Il confine tra i generi: l’essenza di Borderlands
Durante un’intervista alla Gamescom 2025, Randy Pitchford, CEO di Gearbox, ha spiegato il concetto alla base di Borderlands definendolo un “ibrido tra uno sparatutto e un RPG”. Il titolo, secondo Pitchford, si posiziona come una vera e propria “terra di confine” tra due ambiti che storicamente non si sovrappongono. Questa tensione tra elementi apparentemente inconciliabili genera uno spazio creativo unico, in cui la narrazione si muove tra leggerezza comica e venature drammatiche, e i personaggi oscillano tra idealizzazione e realismo.
Questa miscela ha reso Borderlands una pietra miliare per il genere looter shooter. Sebbene esistessero giochi con dinamiche simili, nessuno aveva raggiunto l’impatto del titolo Gearbox, che ha saputo imporsi grazie a un gameplay frenetico, un sistema di raccolta e gestione delle armi estremamente vario, e una struttura che premia l’esplorazione e il completamento di obiettivi secondari.
L’eredità del franchise e le derive del genere
Pitchford ha sottolineato come inizialmente l’industria avesse considerato Borderlands un’anomalia destinata a spegnersi rapidamente. Al contrario, il franchise ha resistito nel tempo, imponendosi con forza crescente e dimostrando una solidità sorprendente. Questa longevità ha portato altri sviluppatori a esplorare il genere, generando una moltiplicazione di titoli ispirati a Borderlands ma spesso caratterizzati da tentativi di innovazione che ne hanno alterato le caratteristiche fondanti.
Secondo Pitchford, l’espansione del genere ha comportato anche il rischio di distorsioni. L’equilibrio tra componenti RPG e azione è, a suo dire, cruciale: superare certi limiti nella sperimentazione può compromettere l’efficacia dell’intera esperienza ludica. «Il genere si è evoluto, ma ho notato che quando si cerca di strafare, spesso si va troppo oltre e il risultato non funziona più», ha affermato. Elementi come la progressione del personaggio, la varietà delle armi e la dinamica di loot sono fondamentali per preservare l’identità del looter shooter, e devono essere rispettati anche nei tentativi di rinnovamento.

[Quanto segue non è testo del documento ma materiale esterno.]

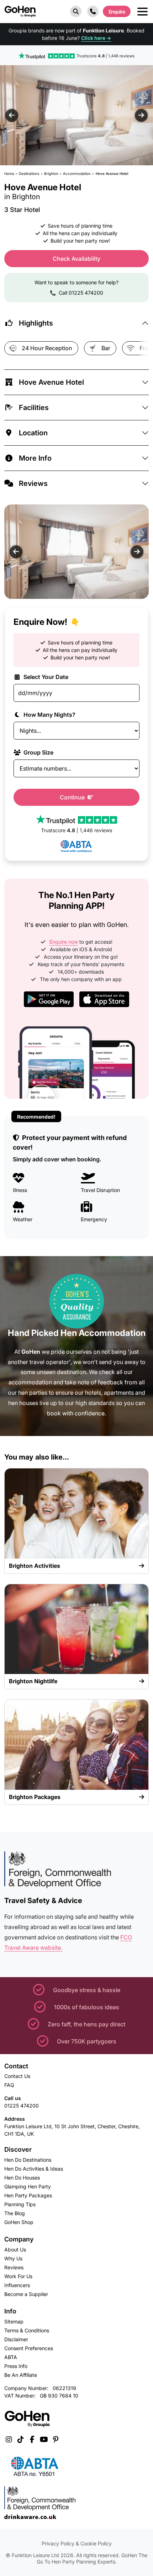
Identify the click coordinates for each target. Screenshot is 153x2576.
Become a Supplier (26, 2294)
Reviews (33, 483)
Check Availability (76, 258)
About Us (15, 2249)
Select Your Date (45, 676)
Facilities (34, 407)
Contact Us (17, 2076)
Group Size (37, 752)
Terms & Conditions (26, 2330)
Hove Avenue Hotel (51, 382)
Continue (73, 797)
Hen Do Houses (22, 2178)
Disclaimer (16, 2339)
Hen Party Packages (28, 2195)
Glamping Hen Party (27, 2186)
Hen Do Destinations (27, 2160)
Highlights (36, 323)
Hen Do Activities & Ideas (33, 2169)
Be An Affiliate (20, 2375)
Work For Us (18, 2276)
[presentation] (11, 115)
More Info (35, 458)
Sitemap (13, 2321)
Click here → (96, 38)
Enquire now (63, 942)
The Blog (14, 2213)
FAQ (9, 2085)
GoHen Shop (18, 2222)
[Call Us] (93, 11)
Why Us (13, 2258)
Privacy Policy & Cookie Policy (77, 2543)
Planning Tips (20, 2204)
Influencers (17, 2285)
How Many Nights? (48, 714)
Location (33, 433)
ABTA (10, 2357)
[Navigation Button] (142, 11)
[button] (76, 11)
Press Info (15, 2366)
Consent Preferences (28, 2348)
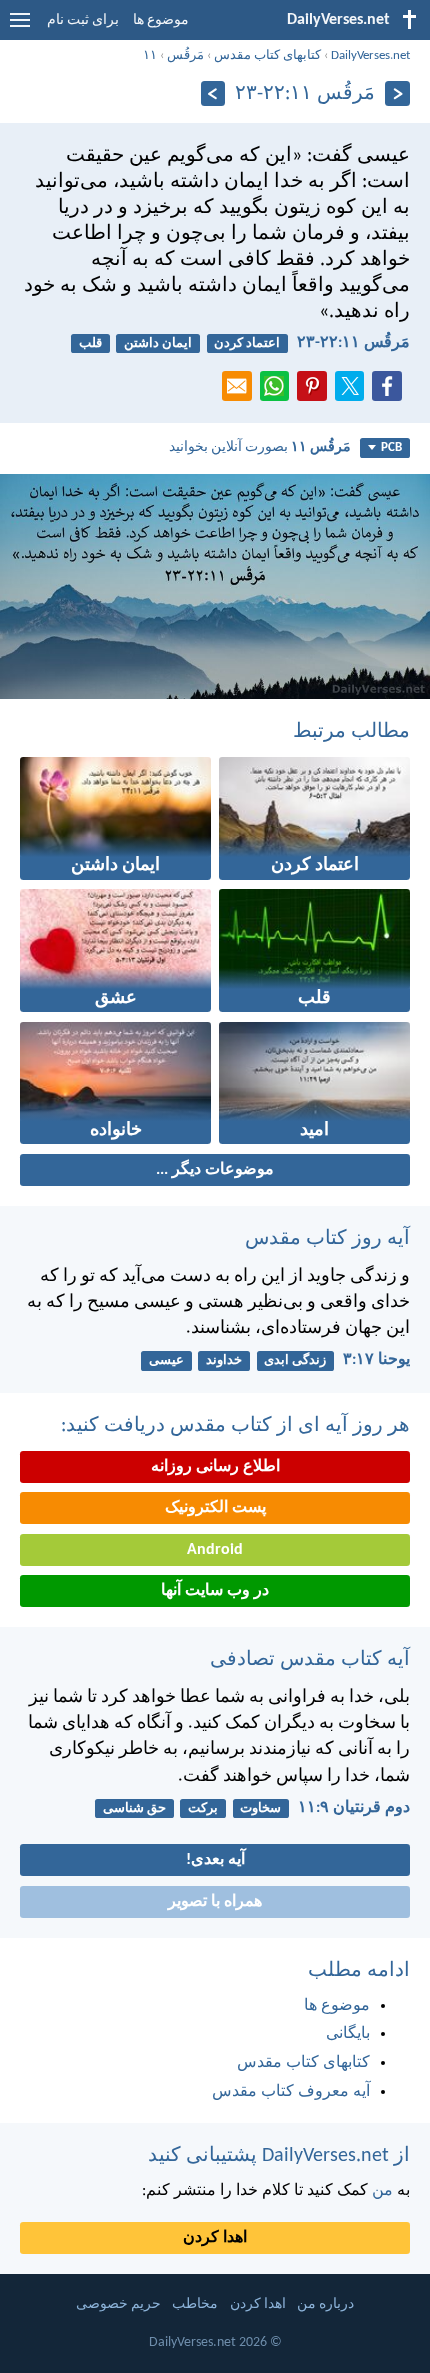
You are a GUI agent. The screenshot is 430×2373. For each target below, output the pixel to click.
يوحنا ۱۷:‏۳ (376, 1360)
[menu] (20, 28)
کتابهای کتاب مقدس (267, 55)
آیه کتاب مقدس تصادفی (310, 1660)
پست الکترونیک (215, 1508)
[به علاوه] (213, 93)
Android (215, 1550)
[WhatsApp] (279, 387)
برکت (203, 1808)
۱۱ (150, 55)
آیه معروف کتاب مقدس (291, 2092)
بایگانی (348, 2034)
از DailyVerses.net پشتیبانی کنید (279, 2156)
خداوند (224, 1360)
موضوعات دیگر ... (215, 1170)
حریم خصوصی (118, 2304)
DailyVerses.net (370, 55)
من (382, 2191)
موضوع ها (161, 20)
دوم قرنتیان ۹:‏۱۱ (354, 1808)
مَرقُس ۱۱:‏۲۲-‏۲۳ (353, 343)
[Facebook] (391, 392)
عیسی (166, 1360)
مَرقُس (185, 55)
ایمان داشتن (158, 343)
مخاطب (195, 2304)
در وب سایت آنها (215, 1591)
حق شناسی (134, 1808)
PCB (391, 447)
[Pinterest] (316, 392)
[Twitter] (354, 392)
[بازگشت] (397, 93)
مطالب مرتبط (351, 732)
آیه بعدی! (215, 1860)
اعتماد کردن (247, 343)
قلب (90, 343)
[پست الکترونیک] (241, 392)
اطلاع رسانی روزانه (215, 1467)
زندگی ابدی (295, 1360)
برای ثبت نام (83, 20)
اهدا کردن (215, 2238)
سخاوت (260, 1808)
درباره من (325, 2304)
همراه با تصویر (215, 1902)
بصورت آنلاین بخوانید (260, 447)
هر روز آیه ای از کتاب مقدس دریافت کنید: (235, 1426)
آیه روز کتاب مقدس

Il futuro del franchise secondo Gearbox
Durante la stessa intervista, Pitchford ha espresso una visione piuttosto provocatoria su Borderlands 4, sostenendo che anche a 200 dollari il gioco rappresenterebbe un investimento più vantaggioso di molte altre forme di intrattenimento. Ha tuttavia aggiunto che preferirebbe una distribuzione gratuita, con l’obiettivo di ampliare il pubblico e consolidare ulteriormente la popolarità del marchio. Un’affermazione che sottolinea la fiducia di Gearbox nella forza del proprio franchise, ma anche una consapevolezza della crescente importanza dell’accessibilità nel mercato contemporaneo.

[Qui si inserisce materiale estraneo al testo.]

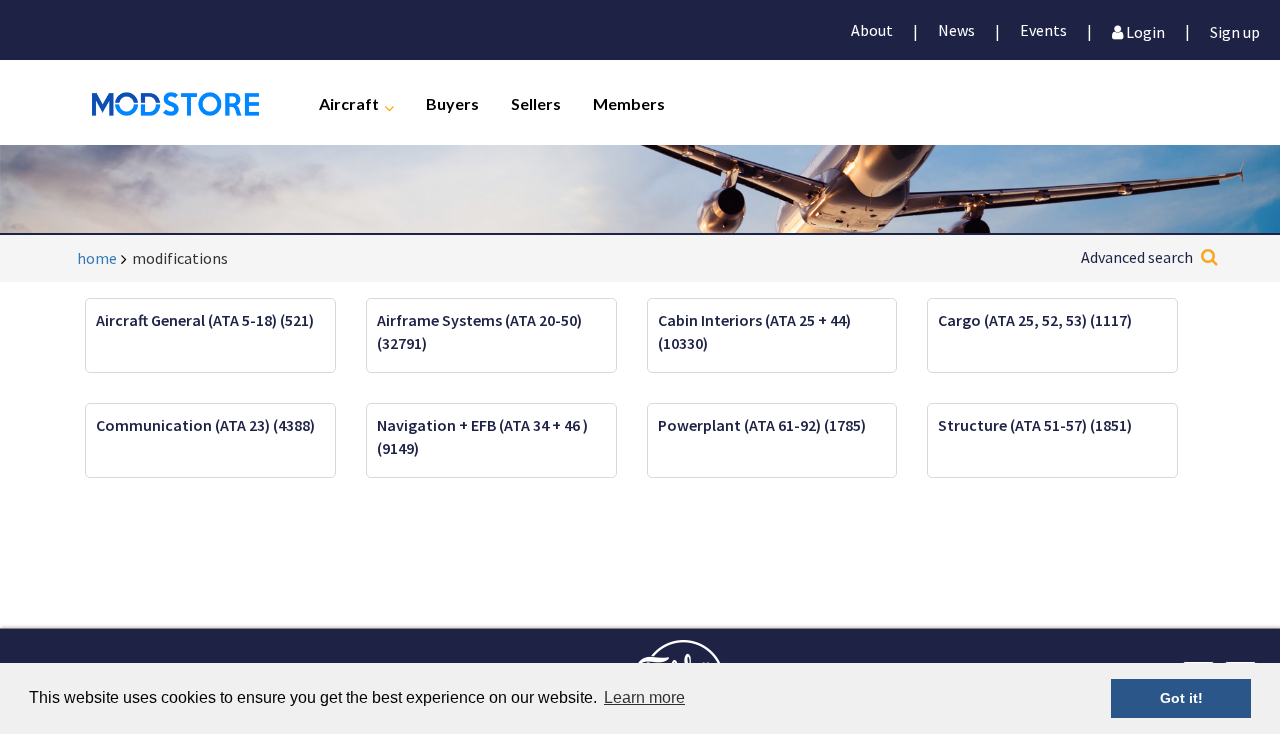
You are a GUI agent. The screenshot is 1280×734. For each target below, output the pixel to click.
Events (1043, 30)
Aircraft (349, 102)
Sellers (536, 102)
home (97, 258)
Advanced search (1137, 257)
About (872, 30)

In definitiva, Borderlands rappresenta un esempio virtuoso di come l’unione tra generi possa generare esperienze originali e durature. Il dibattito sull’evoluzione del looter shooter evidenzia l’importanza di bilanciare innovazione e fedeltà alle fondamenta del genere. Solo così, secondo Gearbox, si può garantire che le nuove produzioni non perdano di vista ciò che ha reso grande il modello originario.